- Opening Delimiter -

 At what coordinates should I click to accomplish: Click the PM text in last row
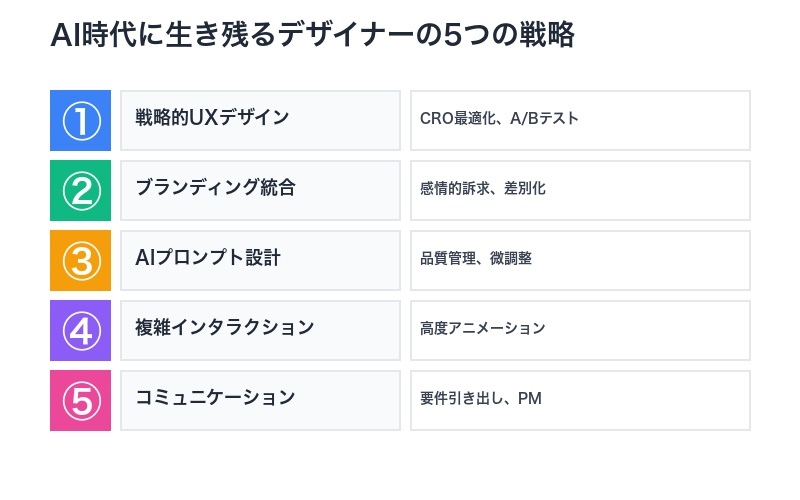click(531, 400)
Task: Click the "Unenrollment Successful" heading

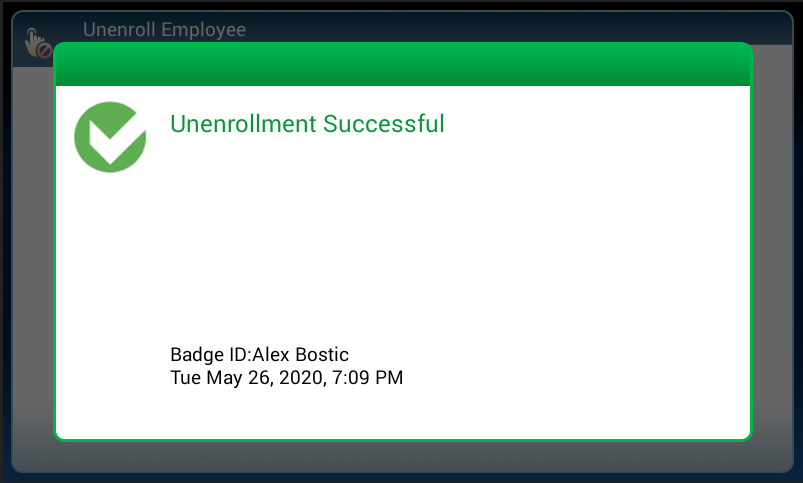Action: [x=307, y=124]
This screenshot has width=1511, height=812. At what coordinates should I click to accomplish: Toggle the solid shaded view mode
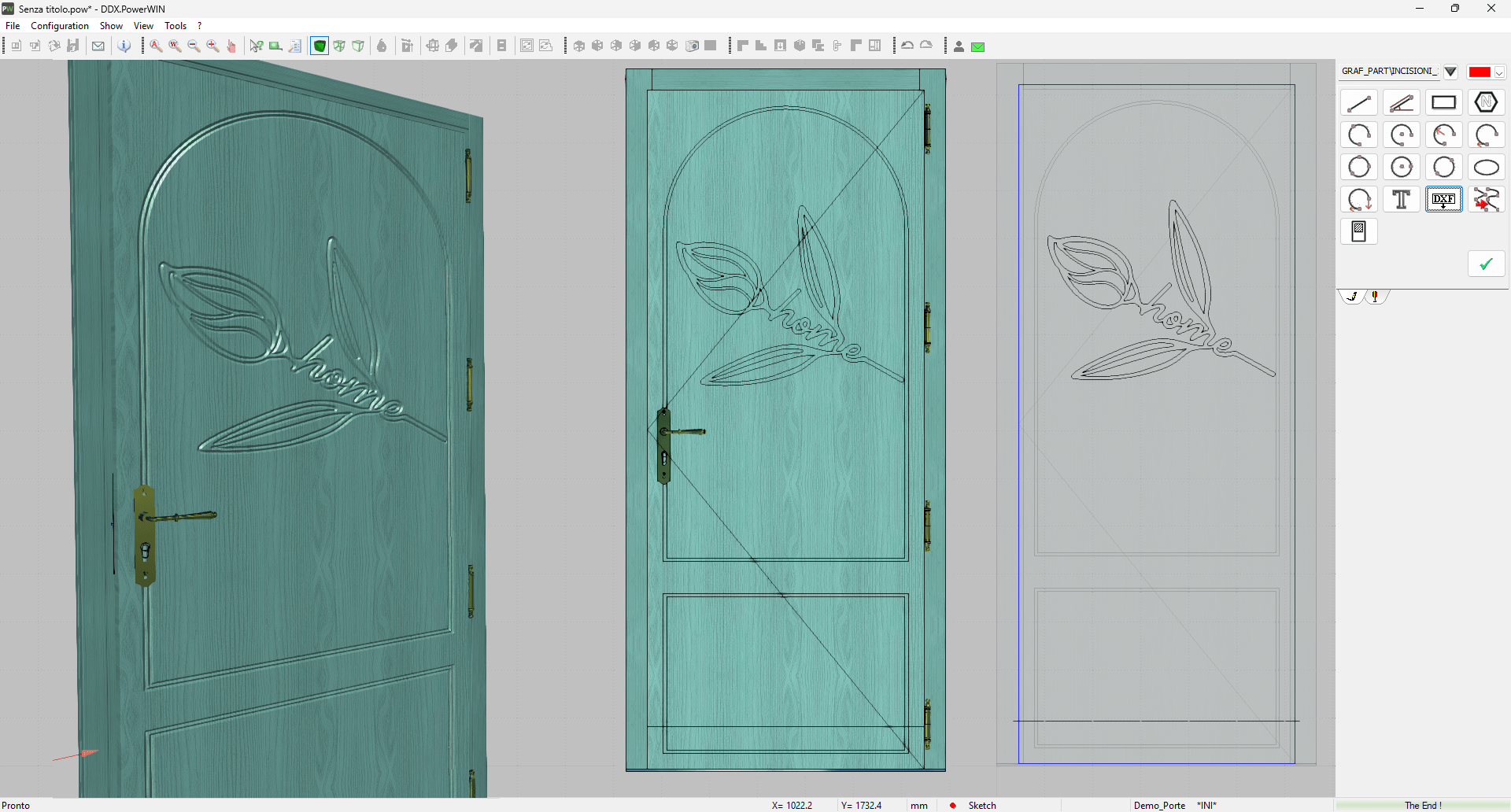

- Closing Delimiter -

**What you are asked to do:** Output the complete listing exactly as it appears, except for the images.

**Answer to the exercise:**
 At what coordinates should I click to accomplish: Click the PM text in last row
click(531, 400)
Task: Click the "Unenrollment Successful" heading

Action: [x=307, y=124]
This screenshot has width=1511, height=812. At what coordinates should I click to accomplish: Toggle the solid shaded view mode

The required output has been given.